As for the search query syntax, you can find it on TechNet https://go.microsoft.com/fwlink/?LinkId=394544
Now, by looking at my facets above, I notice 2 requests with the ‘options’ method: normal web site visits wouldn’t be using that method on my server, so this must be someone scanning/fingerprinting the server (only my server, or maybe someone is scanning and entire network to see which IPs have webservers of some sort running. So let’s click on the facet, and the query becomes
Type=W3CIISLog csMethod=options | Measure Sum(scBytes) by cIP
and this brings down our query to the one IP address issuing those requests:
What I find very handy, when looking at traffic logs, is to know my visitors: who are those IP addresses?

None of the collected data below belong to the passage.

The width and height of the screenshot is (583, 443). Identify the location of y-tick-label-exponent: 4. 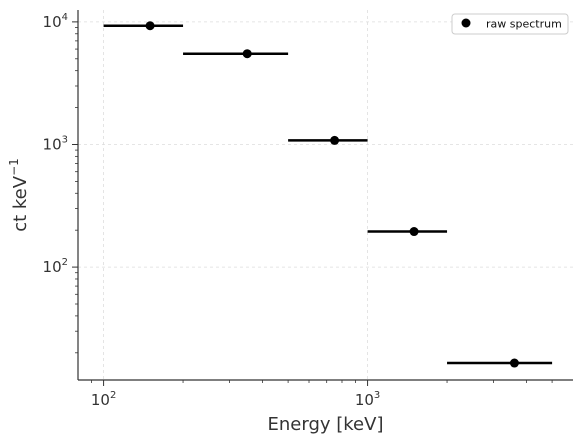
(65, 18).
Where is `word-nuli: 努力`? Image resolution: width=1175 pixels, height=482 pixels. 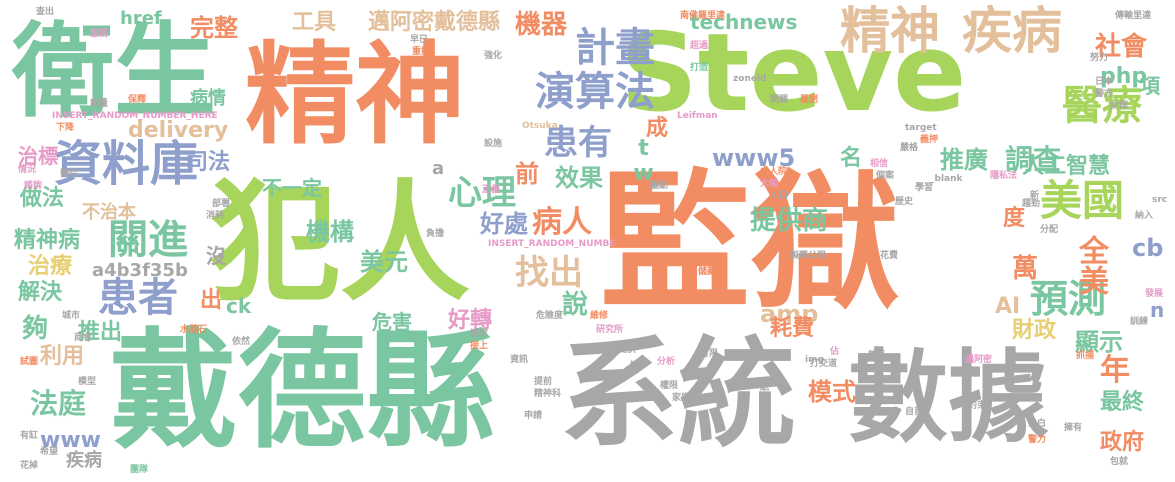 word-nuli: 努力 is located at coordinates (1100, 58).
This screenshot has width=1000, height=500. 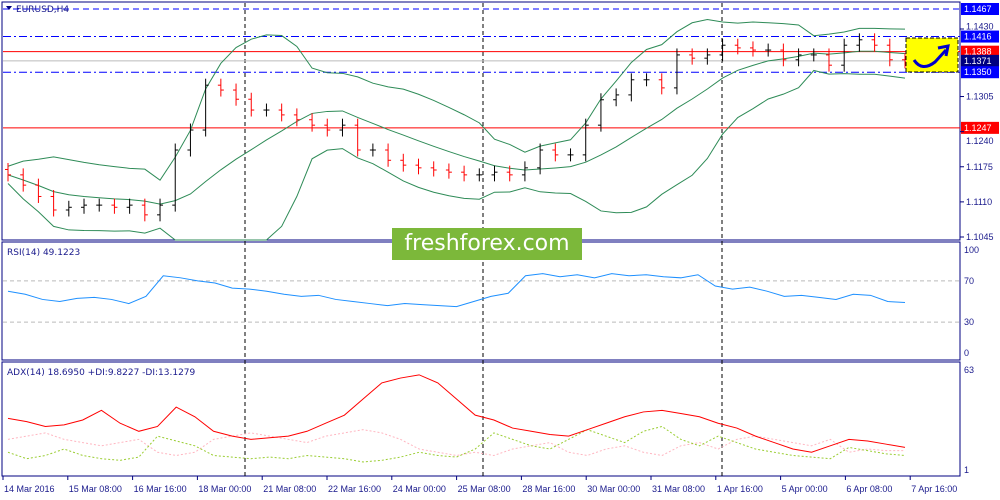 What do you see at coordinates (678, 489) in the screenshot?
I see `time-tick-label: 31 Mar 08:00` at bounding box center [678, 489].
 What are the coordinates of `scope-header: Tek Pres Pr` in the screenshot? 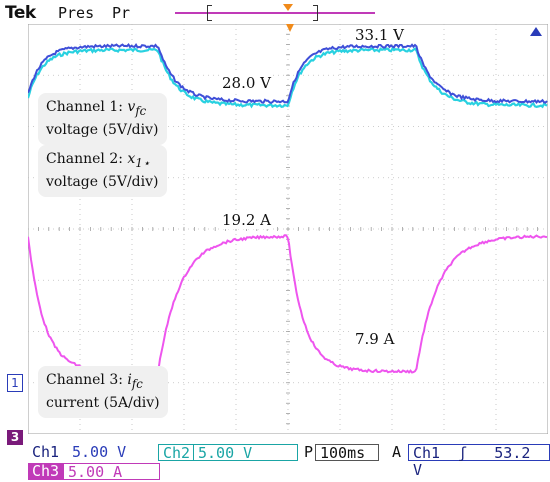 It's located at (275, 12).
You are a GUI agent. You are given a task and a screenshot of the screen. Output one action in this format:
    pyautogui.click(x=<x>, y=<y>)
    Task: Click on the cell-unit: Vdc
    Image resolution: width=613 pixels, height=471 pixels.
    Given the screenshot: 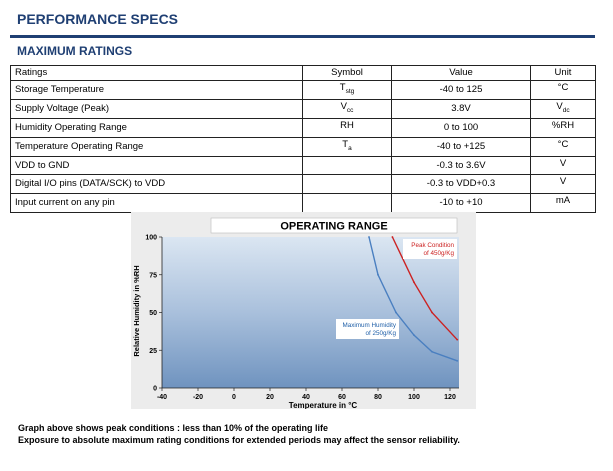 What is the action you would take?
    pyautogui.click(x=563, y=108)
    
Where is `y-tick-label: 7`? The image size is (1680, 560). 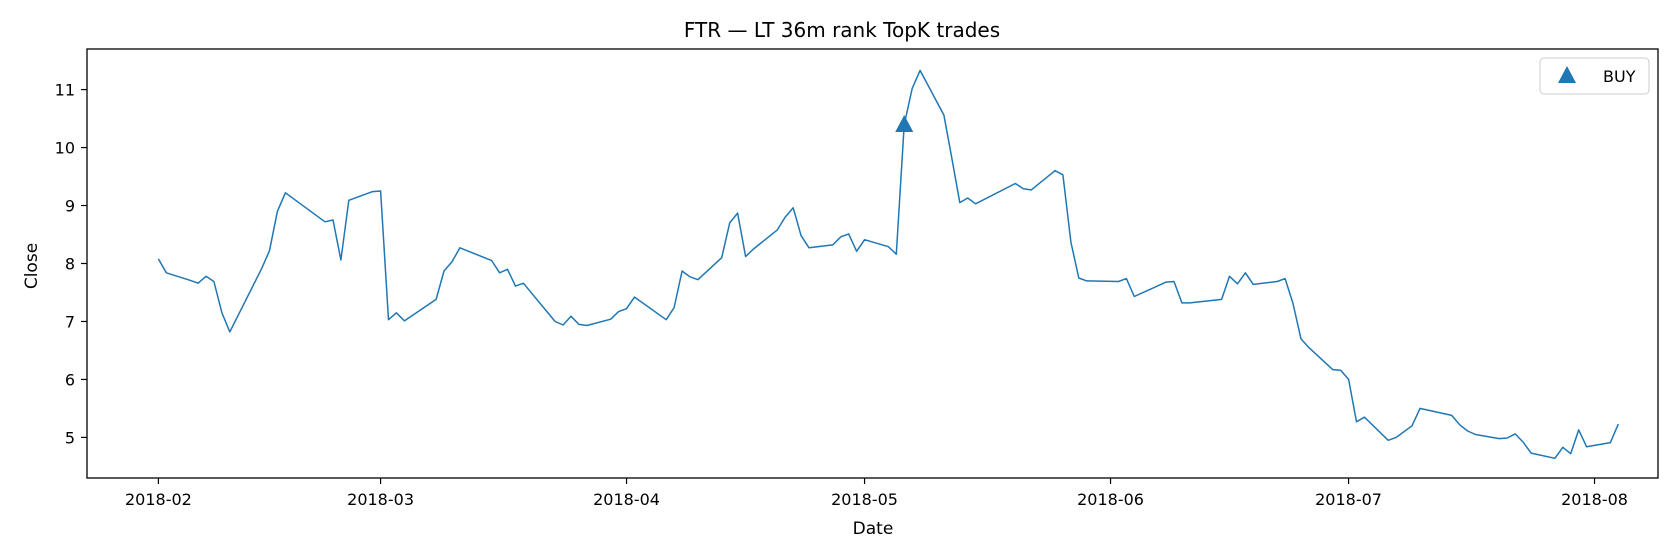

That’s why I normally have the whois.exe utility from Windows Sysinternals handy (or you can use an online whois service)
So we know who this scan came from. But what else did this IP do? Let’s drill into the IP address, and remove the filter for the method – to see every request from that IP (if this was part of a larger scan)… in this case, we found no other activity from that address. We can’t really do anything in this case about it, and we move on. But now you could go back a couple of steps (using the query history on the right end side of the search screen – Tip: toggle it with the ‘clock’ icon) and continue investigating what the next client IP did, and so forth.
I hope I gave you a sense of how to move around W3CIISLogs in a security-type investigation.
What about troubleshooting scenarios for a website/webserver?
I could get a breakdown of requests by HTTP status code the server has returned
Type=W3CIISLog | measure count() by scStatus
and lets’ see I want to start investigating what those ‘500’ errors were…a few clicks, a few changes to my query it becomes
Type=W3CIISLog scStatus:500 csHost:"www.muscetta.com" | measure count() by csUriStem
which shows me that (based on the facets) 14 IP addresses have been getting ‘500’ back on the wordpress comments page – so either my comments don’t work, or these were spam attempt that were blocked, and with some other twist of the query, I can see which actual blog posts on my site the comments were meant to be for
Type=W3CIISLog scStatus:500 csHost:"www.muscetta.com" csUriStem:"/wp-comments-post.php" | measure count() by csReferer
And I can check how many unique IP addresses are being failing to post comments
Type=W3CIISLog scStatus:500 csHost:"www.muscetta.com" csUriStem:"/wp-comments-post.php" | measure count() by cIP
These are just some very basic examples to get you warmed up and give you a sense of what you can do and how you can interact with the logs – Have fun searching your own W3C logs, and let us know what you think of Advisor by going to the ‘Feedback’ button.